**TEXTE EXTRAIT**
C’est en écoutant une chanson de Jacques Brel, «Ne me quitte pas», que l’amatrice de jazz décide de rallier Paris. La capitale a encore cette image d’accueil des artistes et des intellectuels du monde entier. Surtout, Negzzia en a assez d’Istanbul, ville qu’elle trouve trop rétrograde en dehors de quelques quartiers. Elle suit un contact qui lui fait croire qu’il pourra la loger sur place et lui trouver des défilés. Erreur, ses intentions sont toutes autres. A court d’argent, Negzzia se retrouve à la rue. Elle ne peut plus se payer un repas mais continue de faire du sport, chaque jour, pour entretenir son corps, passeport pour une vie plus aisée. Sinon, dès le petit matin, elle se faufile dans le métro, va d’un bout de ligne à l’autre, pour sommeiller au chaud. Elle côtoie les abandonnés de la cité et se promet que le jour où elle sera riche, elle financera une association pour aider à la réinsertion des SDF. En ce moment, elle réside en banlieue, chez des connaissances. Elle espère vite trouver un appartement car elle déteste avoir l’impression de déranger. Avec l’obtention de son statut de réfugiée, elle va pouvoir travailler. Elle est persuadée qu’elle trouvera des opportunités intéressantes dans la mode, le cinéma, la photo. C’est sûr, tout va bien se passer. Après tout, c’est une «princesse».

**OBJECTIF DE L'EXERCICE**
Pourriez-vous poursuivre le texte sur le parcours de Negzzia entre Istanbul et Paris, en partant de sa dernière phrase ?

**Relevés de localisation d'éléments**

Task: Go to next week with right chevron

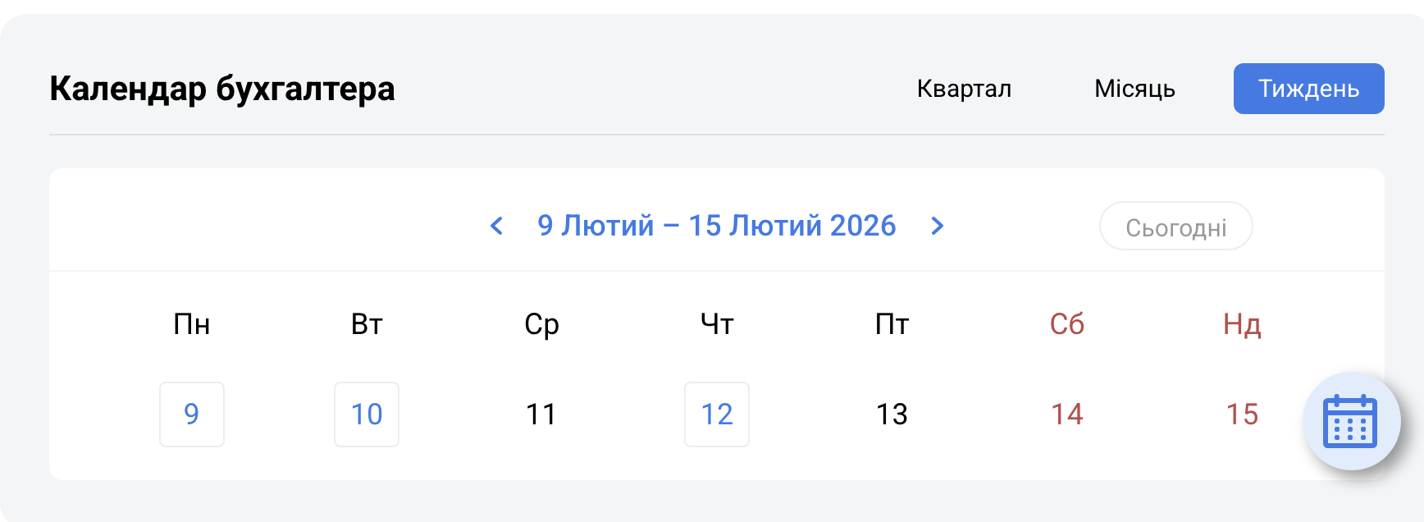Action: [938, 226]
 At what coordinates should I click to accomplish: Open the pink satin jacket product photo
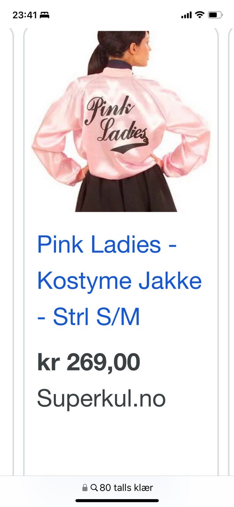121,121
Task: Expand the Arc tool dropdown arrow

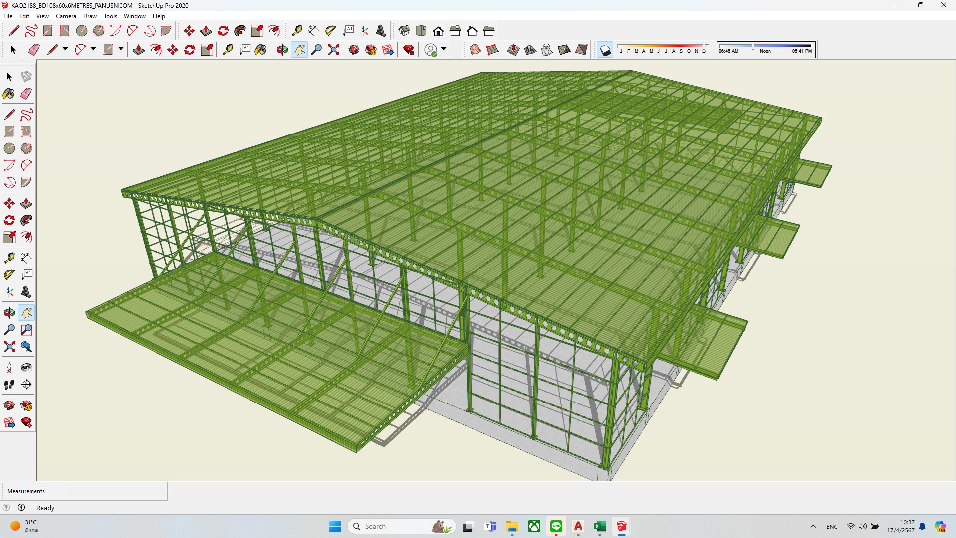Action: [x=93, y=49]
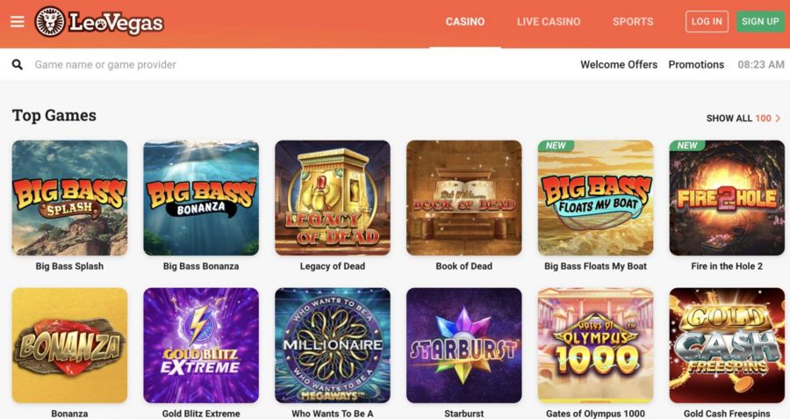Click the Log In button
Screen dimensions: 790x419
coord(707,22)
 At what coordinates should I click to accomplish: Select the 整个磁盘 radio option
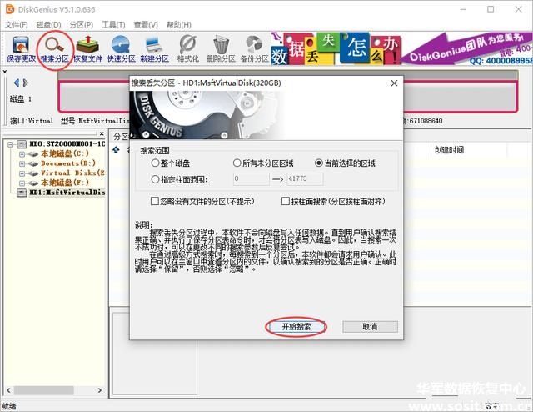point(155,163)
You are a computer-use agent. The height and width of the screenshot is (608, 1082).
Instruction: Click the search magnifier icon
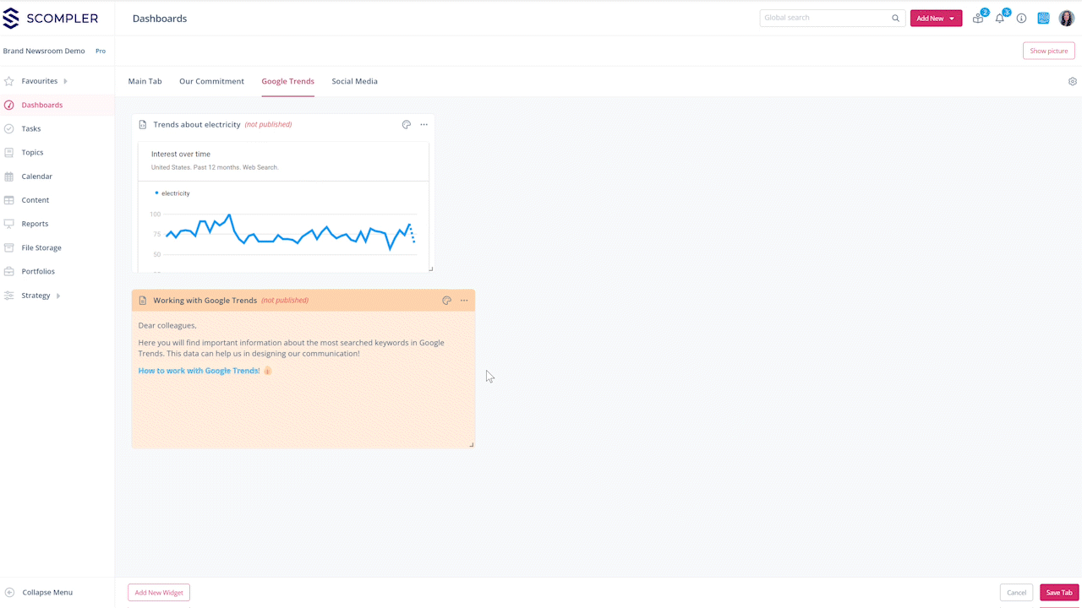[896, 19]
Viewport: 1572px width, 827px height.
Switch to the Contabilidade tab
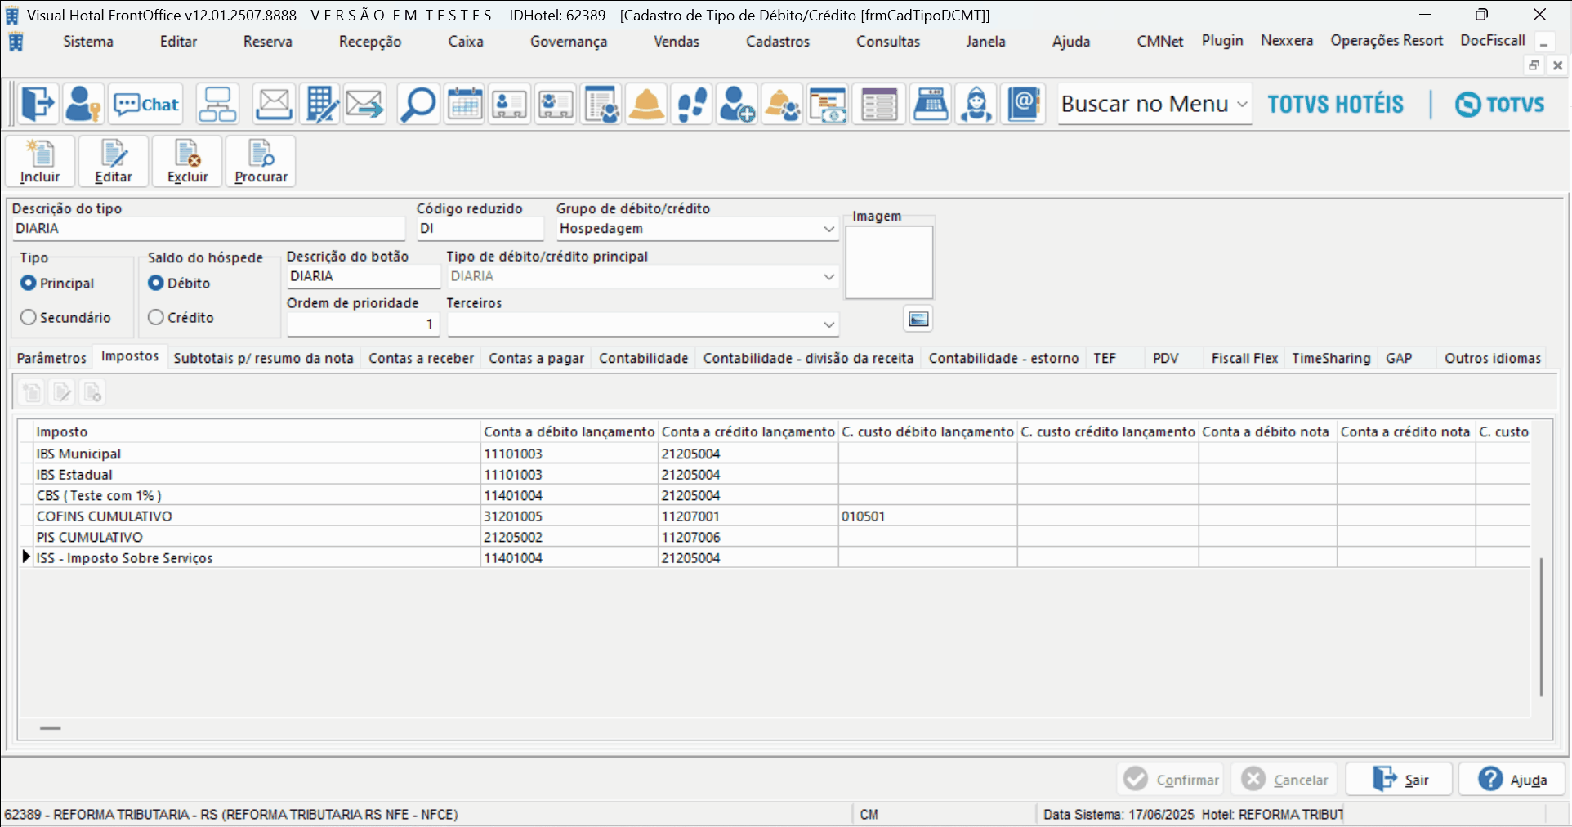click(x=643, y=358)
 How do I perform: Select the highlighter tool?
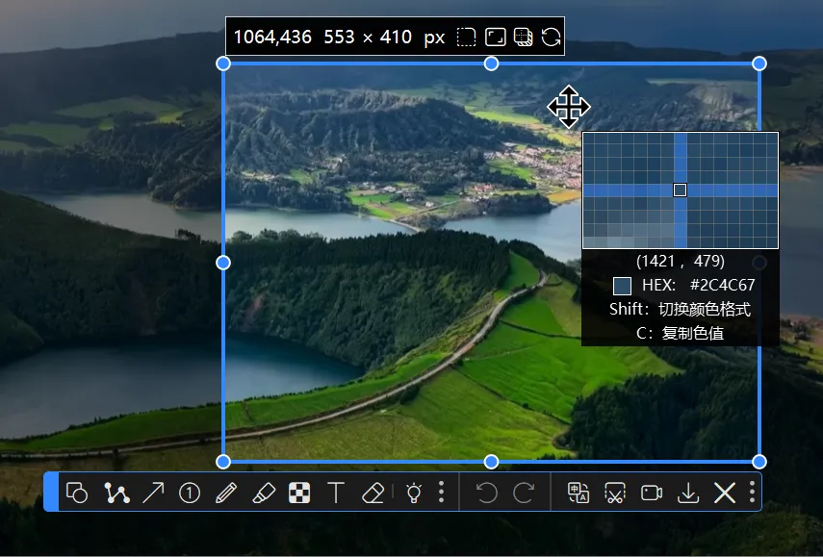263,493
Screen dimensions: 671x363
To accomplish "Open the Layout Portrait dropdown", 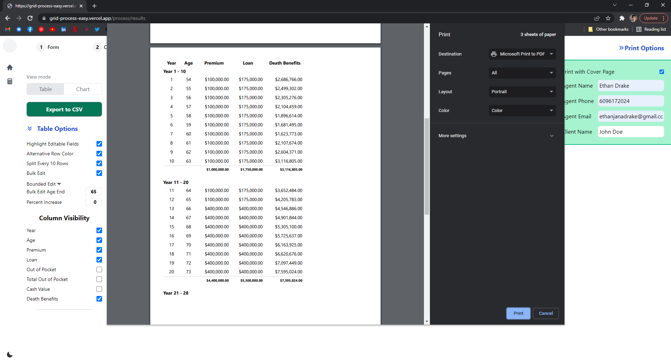I will tap(522, 92).
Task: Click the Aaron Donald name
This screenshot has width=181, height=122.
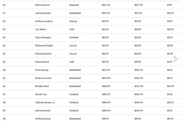Action: [x=42, y=111]
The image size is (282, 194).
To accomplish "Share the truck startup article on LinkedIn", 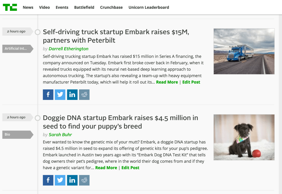I will [72, 95].
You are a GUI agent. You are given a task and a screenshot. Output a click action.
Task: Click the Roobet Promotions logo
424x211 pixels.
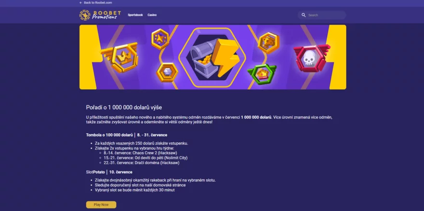point(100,15)
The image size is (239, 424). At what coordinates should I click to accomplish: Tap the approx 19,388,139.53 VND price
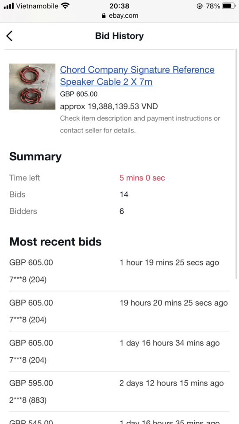[x=109, y=106]

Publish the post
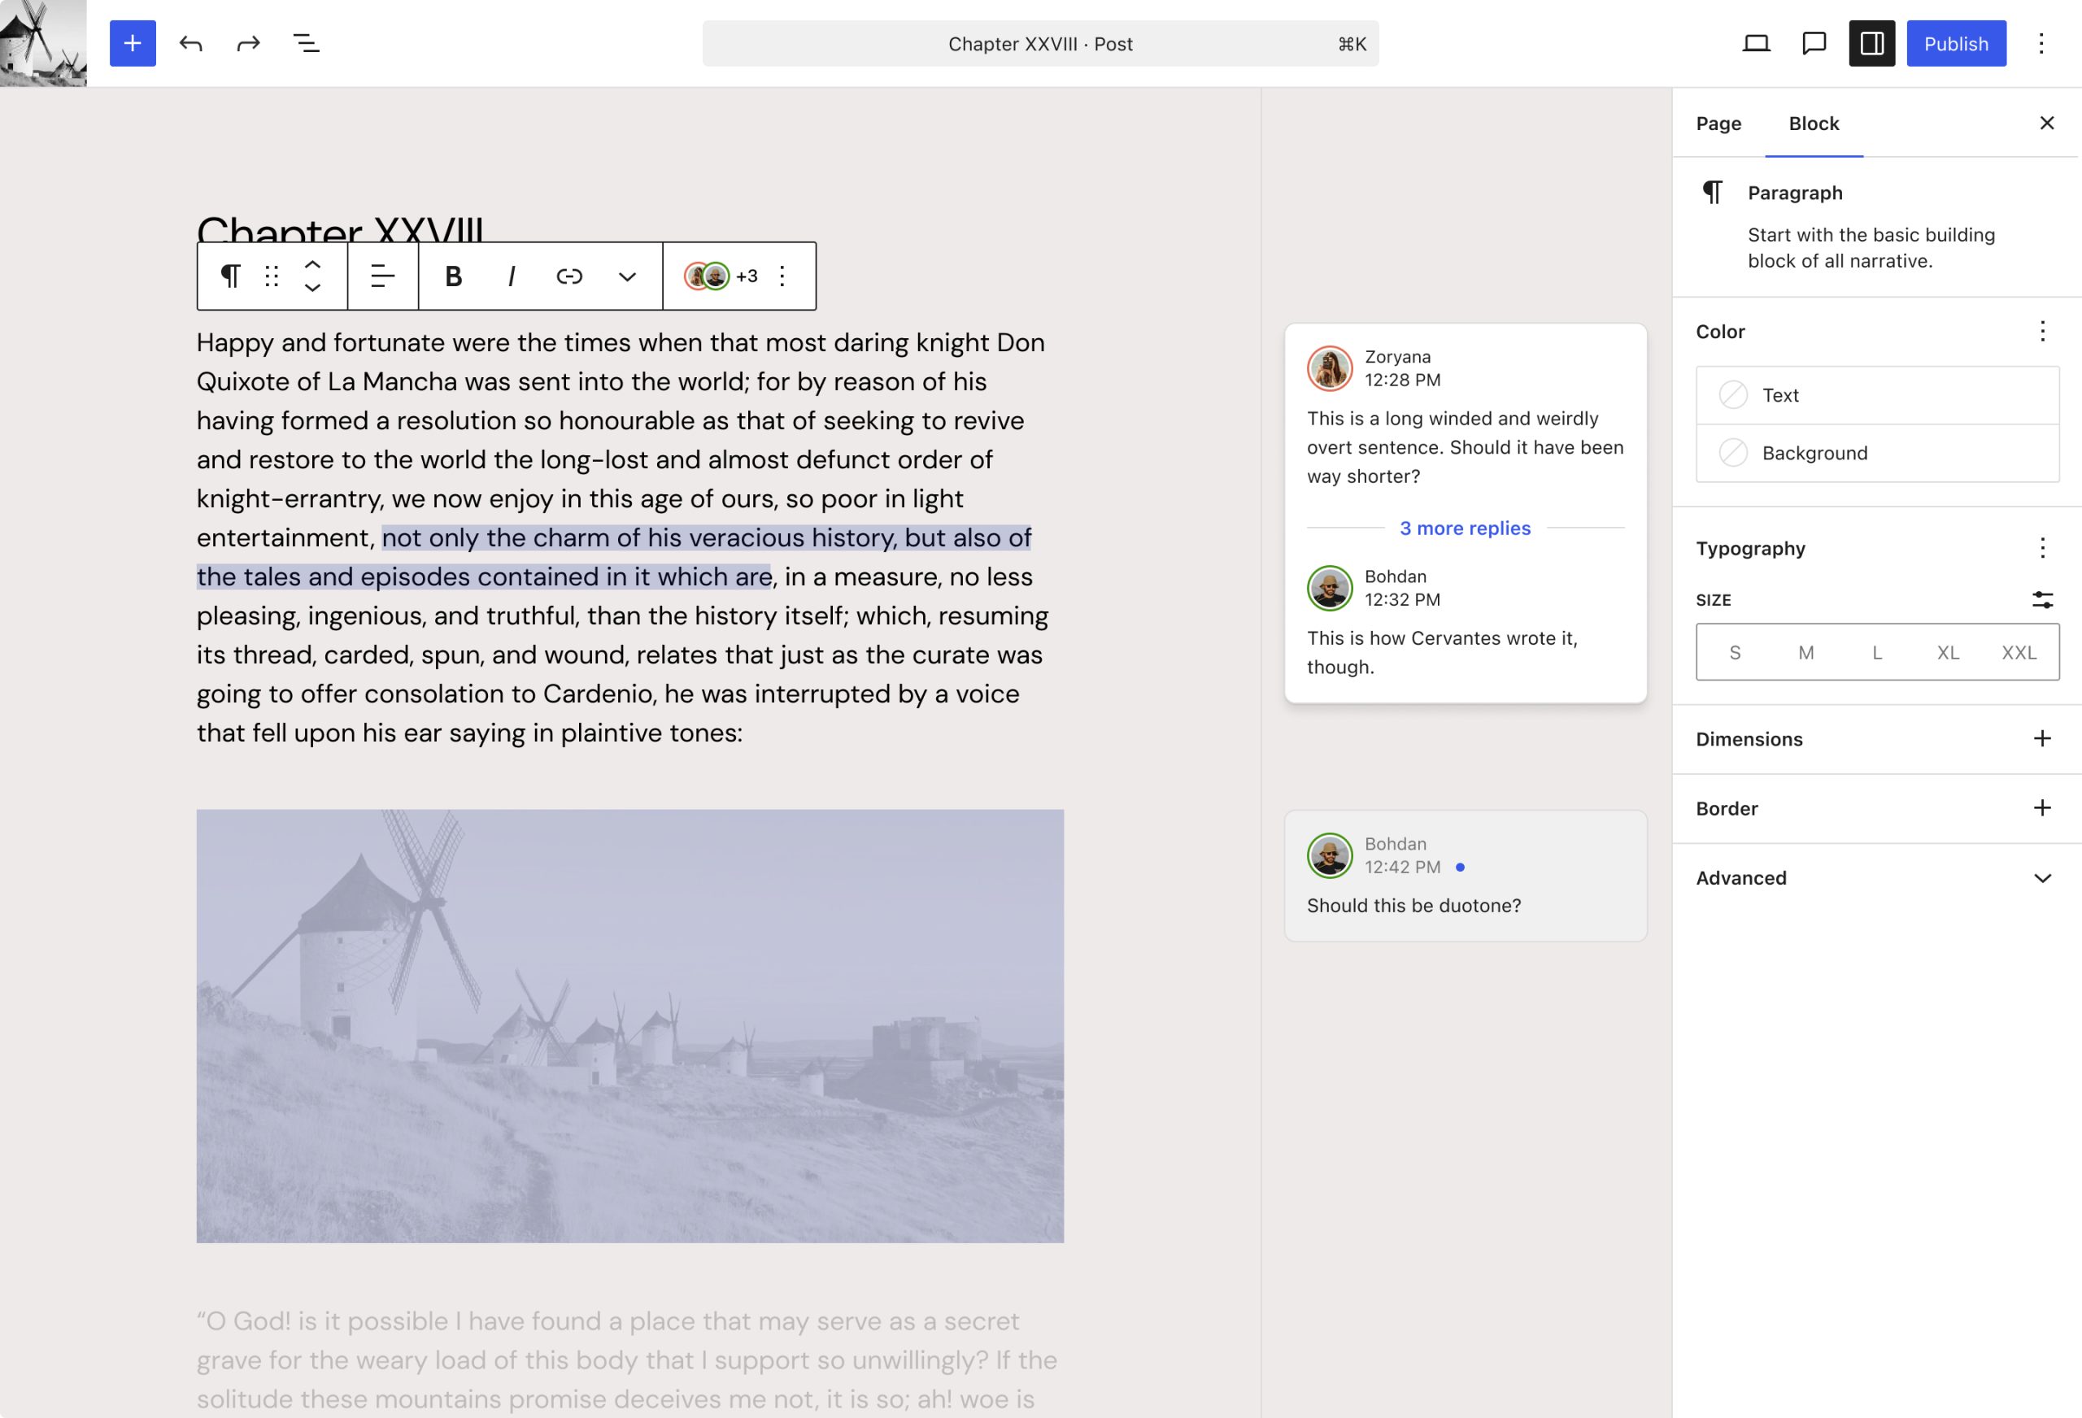click(1956, 43)
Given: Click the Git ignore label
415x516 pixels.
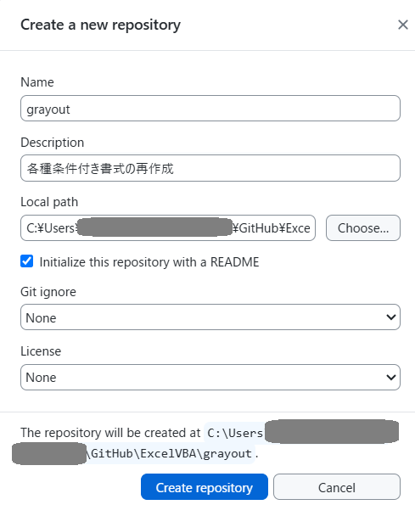Looking at the screenshot, I should 48,292.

**RÉSULTAT ATTENDU**
9 février 1990 Naissance. 19 juin 2017 Fuit l’Iran et arrive en Turquie, à Istanbul. 4 octobre 2018 Arrive en France. 7 juin 2019 Obtient son statut de réfugiée.

Edit du 14 juin: Correction d’une erreur dans la date du tweet de Castaner et ajout de la mention «tout le monde est un prince ou une princesse».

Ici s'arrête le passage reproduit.